Fines worth £400,000 were imposed on 6,600 drivers in the first three weeks after bus gates were introduced on some of Scotland’s busiest city streets.
The annual take from the two camera-controlled lanes in Glasgow is expected to double the local authority’s income from bus lane fines.
Projected over the course of a year, the two new lanes alone could generate fines of almost £7 million – more than last year’s citywide total of £5.6m.
The AA described the figures as “depressing” and criticised the council for not having a longer grace period where warning letters were issued instead.
Information obtained by The Sunday Post shows the new enforcement cameras at Union Street and Oswald Street, either side of Glasgow central station, issued 6,651 fines – more than 300 per day – in their first three weeks.
The cameras were supposed to go live on September 2 but only began issuing fines on October 10 after the council spent weeks fitting better signage.
Aberdeen and Edinburgh, the other two Scottish cities which operate bus lane cameras, issued a combined 56,000 fines over the whole of last year.
Glasgow faces severe financial pressure having this year lost a £548m equal pay claim with thousands of female members of staff.

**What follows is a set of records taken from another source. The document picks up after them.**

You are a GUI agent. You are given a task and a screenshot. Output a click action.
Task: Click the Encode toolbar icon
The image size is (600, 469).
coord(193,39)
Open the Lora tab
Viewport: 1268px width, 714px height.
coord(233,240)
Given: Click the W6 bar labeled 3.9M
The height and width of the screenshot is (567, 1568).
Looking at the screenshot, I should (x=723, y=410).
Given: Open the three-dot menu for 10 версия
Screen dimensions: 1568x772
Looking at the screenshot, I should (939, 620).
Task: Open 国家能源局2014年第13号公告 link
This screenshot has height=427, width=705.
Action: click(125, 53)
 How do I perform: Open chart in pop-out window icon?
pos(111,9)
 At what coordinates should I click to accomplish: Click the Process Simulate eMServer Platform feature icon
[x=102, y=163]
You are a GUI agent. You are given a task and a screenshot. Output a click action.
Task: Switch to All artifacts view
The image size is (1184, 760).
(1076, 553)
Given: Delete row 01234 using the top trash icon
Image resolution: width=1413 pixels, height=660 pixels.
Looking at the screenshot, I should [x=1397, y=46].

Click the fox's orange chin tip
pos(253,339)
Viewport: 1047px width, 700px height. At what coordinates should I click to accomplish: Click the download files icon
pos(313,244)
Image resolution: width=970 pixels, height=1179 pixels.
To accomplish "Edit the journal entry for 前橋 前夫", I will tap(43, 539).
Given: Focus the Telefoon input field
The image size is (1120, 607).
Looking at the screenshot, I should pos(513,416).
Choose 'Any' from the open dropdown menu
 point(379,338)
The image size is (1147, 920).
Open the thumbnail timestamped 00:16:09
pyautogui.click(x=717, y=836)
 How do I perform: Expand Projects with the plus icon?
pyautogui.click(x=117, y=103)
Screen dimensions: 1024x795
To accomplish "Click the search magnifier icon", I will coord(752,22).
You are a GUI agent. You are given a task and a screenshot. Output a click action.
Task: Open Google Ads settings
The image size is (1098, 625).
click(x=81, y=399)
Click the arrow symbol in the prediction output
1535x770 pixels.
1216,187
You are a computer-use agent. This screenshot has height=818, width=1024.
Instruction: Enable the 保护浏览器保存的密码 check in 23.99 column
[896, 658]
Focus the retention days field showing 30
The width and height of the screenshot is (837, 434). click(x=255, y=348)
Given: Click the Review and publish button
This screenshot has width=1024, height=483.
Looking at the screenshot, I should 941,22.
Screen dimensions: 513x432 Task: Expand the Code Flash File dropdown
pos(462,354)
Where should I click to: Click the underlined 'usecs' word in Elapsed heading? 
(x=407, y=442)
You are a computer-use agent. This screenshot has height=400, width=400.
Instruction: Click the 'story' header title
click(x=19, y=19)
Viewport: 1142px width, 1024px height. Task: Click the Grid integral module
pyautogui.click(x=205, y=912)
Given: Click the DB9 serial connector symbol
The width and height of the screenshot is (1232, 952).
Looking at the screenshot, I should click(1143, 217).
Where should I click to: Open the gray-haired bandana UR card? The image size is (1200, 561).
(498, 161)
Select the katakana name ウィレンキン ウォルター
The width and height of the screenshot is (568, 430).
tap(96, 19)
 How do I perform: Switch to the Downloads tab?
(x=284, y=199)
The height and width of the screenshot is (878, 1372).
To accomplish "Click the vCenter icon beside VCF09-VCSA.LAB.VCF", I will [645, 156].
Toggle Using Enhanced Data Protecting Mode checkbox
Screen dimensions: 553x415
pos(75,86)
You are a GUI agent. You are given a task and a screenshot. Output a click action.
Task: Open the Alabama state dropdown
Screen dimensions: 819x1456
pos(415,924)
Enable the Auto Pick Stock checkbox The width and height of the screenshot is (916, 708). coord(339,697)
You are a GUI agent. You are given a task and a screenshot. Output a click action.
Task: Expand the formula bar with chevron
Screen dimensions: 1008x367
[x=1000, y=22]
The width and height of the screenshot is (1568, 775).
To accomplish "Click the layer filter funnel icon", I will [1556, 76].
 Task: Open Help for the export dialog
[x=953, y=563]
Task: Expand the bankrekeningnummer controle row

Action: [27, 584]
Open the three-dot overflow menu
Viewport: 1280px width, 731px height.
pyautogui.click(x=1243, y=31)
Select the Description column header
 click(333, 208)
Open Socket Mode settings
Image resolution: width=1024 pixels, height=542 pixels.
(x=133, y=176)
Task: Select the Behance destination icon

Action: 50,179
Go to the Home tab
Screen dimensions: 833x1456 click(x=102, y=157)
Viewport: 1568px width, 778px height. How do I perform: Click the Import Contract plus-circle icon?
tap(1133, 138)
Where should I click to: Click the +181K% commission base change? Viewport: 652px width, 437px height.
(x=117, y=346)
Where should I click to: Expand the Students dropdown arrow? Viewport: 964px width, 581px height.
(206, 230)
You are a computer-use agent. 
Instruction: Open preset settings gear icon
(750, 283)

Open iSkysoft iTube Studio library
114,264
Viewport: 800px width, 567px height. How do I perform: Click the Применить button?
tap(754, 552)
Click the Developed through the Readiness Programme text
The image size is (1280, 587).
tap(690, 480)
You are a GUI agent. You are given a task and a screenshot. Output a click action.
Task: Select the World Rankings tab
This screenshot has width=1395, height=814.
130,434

The council said it expected the number of fines issued at Union Street (4,650 so far) and Oswald Street (2,001) to fall – although a similar bus gate at the city’s Nelson Mandela Place is still issuing tens of thousands of the £60 tickets per year more than five years after it first began operating.
The AA’s Luke Bosdet said: “If you are not sending out warning letters during a short grace period of around two weeks, as set out in Department for Transport guidance, you are not giving people a reasonable chance.
“We applaud the council for improving signage but warning letters are part of the learning process.
“Otherwise, it’s just about them trying to get as much money as they can out of drivers. It’s very clear to us that the role of car fines is to prop up coffers. The number caught here is depressingly high.”
We told on September 22 how the new cameras were still to be switched on three weeks after it was claimed they had gone live. Council sources denied the number of drivers passing through had forced a rethink on signage.
Any driver passing through the bus gate receives a £60 fine, reduced to £30 if paid in 14 days, or increased to £90 if unpaid within 28 days.
Even before the new restrictions, Glasgow was Scotland’s undisputed bus lane capital, with 16 cameras issuing 93,847 fines last year.
The Nelson Mandela Place gate remains the highest-grossing in Scotland, issuing more than 50 fines a day. Last year, 20,000 fines were processed, amounting to £1.2m.
Glasgow City Council said: “It is disappointing so many drivers have failed to observe the clear warnings provided for them and have continued to drive through the bus gates.
“The extensive road markings and signage put in place to inform drivers of the bus gates go far beyond what is legally required.
“Enforcement action is needed for some drivers to comply with the road regulations and we fully anticipate these numbers will drop in future.
“The new arrangements will improve journey times through the city centre and help to make the bus a more attractive travel option in Glasgow.”